You may, also, during the course of this day, be strongly tempted as to
the mode of repeating what another has said in conversation: the
slightest turn in the expression of the sentence, the insertion or
omission of one little word, the change of a weaker to a stronger
expression, may exactly adapt to your purpose the sentence you are
tempted to repeat. You may also often be able to say to yourself that
you are giving the impression of the real meaning of the speaker, only
withheld by herself because she had not courage to express it.
Opportunities such as these are continually offering themselves to you,
and you have ingenuity enough to make the desired change in the repeated
sentence so effectual, that there will be no danger of contradiction,
even if the betrayed person should discover that she is called upon to
defend herself. I have heard this so cleverly done, that the success was
complete, and the poor slandered one lost, in consequence, her admirer
or her friend, or at least much of her influence over them. You, too,
may in like manner succeed: but what is the loss of others in comparison
of the penalty of your success? The punishment of successful sin is not
to be escaped.

In any of the cases I here bring forward as illustrations, as helps to
your self-examination, I am not supposing that there is any tangible,
positive, wilful deceit in your heart, or that you deliberately
contemplate any very serious injury being inflicted on the persons whose
conversations and actions you misrepresent. On the contrary, I know that
you are not thus hardened in sin. With regard, however, to the deceit
not assuming any tangible form in your own eyes, you ought to remember
the solemn words, "Thou, O God I seest me;" and what is sin in his eyes
can only fail to be so in ours from the neglect of strict
self-examination and prayer that the Spirit of the Lord may search the
very depths of the heart. Sins of ignorance seem to assume even a deeper
dye than others, when the ignorance only arises from wilful neglect of
the means of knowledge so abundantly and freely bestowed. When you once
begin in right earnest to try to speak the truth from your heart, in the
smallest as well as in the greatest things, you will be surprised to
find how difficult it is. Carelessness, false shame, a desire for
admiration, a vanity that leads you to disclaim any interest in that
which you cannot obtain,--these are all temptations that beset your
path, and ought to terrify you against adding the chains of habit to so
many other difficulties.

There is one more point of view in which I wish you to consider this
subject; that, namely, of "honesty being the best policy." There is no
falsehood that is not found out in the end, and so turned to the shame
of the person who is guilty of it. You may perpetually dread, even at
present, the eye of the discriminating observer; she can see through
you, even at the very moment of your committal of sin; she quickly
discovers that it is your habit to depreciate people or things, only
because you are not in your turn valued by them, or because you cannot
obtain them; she can see, in a few minutes' conversation, that it is
your habit to say that you are admired and loved, that your society is
eagerly sought for by such and such people, whether it be the case or
not. Quick observers discover in a first interview what others will not
fail to discover after a time. They will then cease to depend upon you
for information on any subject in which your own interest or your vanity
is concerned. They will turn up their eyes in wonder, from habit and
politeness, not from belief. They will always suspect some hidden motive
for your words, instead of the one you put forward; nay, your giving one
reason for your actions will, by itself alone, set them on the search to
discover a different one. All this, perhaps, will in many cases take
place without their accusing you, even in their secret thoughts, of
being a liar. They have only a vague consciousness that you are, it may
be involuntarily, quite incapable of giving correct information.

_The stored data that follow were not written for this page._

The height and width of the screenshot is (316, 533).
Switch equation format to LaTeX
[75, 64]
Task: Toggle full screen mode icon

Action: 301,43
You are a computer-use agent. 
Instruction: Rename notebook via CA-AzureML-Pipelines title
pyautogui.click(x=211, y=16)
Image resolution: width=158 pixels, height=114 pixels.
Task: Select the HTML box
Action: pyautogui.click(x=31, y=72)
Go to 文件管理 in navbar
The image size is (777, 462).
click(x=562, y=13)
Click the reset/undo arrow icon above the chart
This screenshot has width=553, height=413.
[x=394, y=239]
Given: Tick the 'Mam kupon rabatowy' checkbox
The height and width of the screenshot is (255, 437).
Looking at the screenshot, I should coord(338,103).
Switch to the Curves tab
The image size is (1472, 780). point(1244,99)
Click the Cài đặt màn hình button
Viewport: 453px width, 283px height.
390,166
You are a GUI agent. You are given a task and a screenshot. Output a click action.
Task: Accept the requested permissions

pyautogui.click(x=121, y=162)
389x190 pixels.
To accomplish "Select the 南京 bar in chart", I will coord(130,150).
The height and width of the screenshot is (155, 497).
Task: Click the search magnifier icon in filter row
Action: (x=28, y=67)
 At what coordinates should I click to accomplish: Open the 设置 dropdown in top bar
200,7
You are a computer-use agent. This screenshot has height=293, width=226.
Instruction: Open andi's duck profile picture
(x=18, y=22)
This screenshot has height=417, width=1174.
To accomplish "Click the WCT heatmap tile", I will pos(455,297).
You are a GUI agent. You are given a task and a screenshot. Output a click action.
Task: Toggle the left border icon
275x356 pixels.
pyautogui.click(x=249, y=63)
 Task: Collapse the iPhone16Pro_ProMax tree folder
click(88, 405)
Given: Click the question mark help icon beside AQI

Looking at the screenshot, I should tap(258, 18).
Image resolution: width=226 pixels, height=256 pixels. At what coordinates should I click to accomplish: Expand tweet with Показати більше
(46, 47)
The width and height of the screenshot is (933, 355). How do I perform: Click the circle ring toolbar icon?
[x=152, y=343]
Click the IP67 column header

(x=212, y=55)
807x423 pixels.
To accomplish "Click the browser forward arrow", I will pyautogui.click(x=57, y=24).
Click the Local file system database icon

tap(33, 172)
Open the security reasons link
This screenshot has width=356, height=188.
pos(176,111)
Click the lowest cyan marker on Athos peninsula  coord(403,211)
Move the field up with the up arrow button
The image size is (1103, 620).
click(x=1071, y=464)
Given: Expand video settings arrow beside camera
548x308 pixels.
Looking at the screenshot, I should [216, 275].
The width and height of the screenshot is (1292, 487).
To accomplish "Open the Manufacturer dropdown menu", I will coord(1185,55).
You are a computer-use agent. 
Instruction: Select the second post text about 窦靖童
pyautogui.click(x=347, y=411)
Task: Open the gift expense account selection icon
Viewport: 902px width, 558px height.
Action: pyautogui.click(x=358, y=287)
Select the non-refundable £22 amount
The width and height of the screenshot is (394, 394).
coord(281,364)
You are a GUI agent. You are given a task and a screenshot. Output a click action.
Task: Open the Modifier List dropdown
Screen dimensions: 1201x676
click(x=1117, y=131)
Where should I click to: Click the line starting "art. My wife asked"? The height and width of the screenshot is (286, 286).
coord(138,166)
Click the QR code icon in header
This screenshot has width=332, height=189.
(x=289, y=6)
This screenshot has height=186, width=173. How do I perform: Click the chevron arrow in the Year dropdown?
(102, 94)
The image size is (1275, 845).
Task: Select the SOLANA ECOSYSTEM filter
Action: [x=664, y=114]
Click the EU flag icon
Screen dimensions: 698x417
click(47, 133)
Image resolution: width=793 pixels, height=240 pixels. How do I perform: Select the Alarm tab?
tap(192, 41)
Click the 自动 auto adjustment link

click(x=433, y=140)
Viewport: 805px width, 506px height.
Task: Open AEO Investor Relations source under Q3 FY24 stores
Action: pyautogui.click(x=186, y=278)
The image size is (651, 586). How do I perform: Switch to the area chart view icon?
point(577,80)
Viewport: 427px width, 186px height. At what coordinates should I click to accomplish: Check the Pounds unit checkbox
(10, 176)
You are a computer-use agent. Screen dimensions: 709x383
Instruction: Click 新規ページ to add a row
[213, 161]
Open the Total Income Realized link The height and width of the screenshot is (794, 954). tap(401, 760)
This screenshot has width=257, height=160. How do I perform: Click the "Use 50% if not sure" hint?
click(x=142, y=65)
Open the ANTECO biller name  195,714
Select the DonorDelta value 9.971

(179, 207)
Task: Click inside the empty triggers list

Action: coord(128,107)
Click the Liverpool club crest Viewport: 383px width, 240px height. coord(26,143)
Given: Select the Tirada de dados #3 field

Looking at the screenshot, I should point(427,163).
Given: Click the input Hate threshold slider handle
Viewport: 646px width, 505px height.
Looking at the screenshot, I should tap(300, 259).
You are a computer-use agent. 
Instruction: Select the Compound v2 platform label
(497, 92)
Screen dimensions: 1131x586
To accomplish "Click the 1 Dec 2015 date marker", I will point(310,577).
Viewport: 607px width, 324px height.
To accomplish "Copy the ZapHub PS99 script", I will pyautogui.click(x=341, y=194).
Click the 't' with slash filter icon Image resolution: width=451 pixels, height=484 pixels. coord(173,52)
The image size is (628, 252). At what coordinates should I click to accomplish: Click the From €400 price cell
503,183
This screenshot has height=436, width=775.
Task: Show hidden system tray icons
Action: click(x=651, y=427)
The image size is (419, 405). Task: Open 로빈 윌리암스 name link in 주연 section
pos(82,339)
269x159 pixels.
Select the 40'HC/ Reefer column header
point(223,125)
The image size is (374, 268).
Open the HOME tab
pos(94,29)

The habitual, the known truth-speaker, occupies a proud position. Alas!
that it should be so rare. Alas! that, even among professedly religious
people, there should be so few who speak the truth from the heart; so
few to whom one can turn with a fearless confidence to ask for
information on any points of personal interest. I need not to be told
that it is during childhood that the formation of strict habits of
truthfulness is at once most sure and most easy. The difficulty is
indeed increased ten thousandfold, when the neglect of parents has
suffered even careless habits on this point to be contracted. The
difficulties, however, though great, are not insuperable to those who
seek the freely-offered grace of God to help them in the conflict. The
resistance to temptation, the self-control, will indeed be more
difficult when the effort begins later in life; but the victory will be
also the more glorious, and the general effects on the character more
permanent and beneficial. Not that this serves as any excuse for the
cruel neglect of parents, for they can have no certainty that future
repentance will be granted for those habits of sin, the formation of
which they might have prevented.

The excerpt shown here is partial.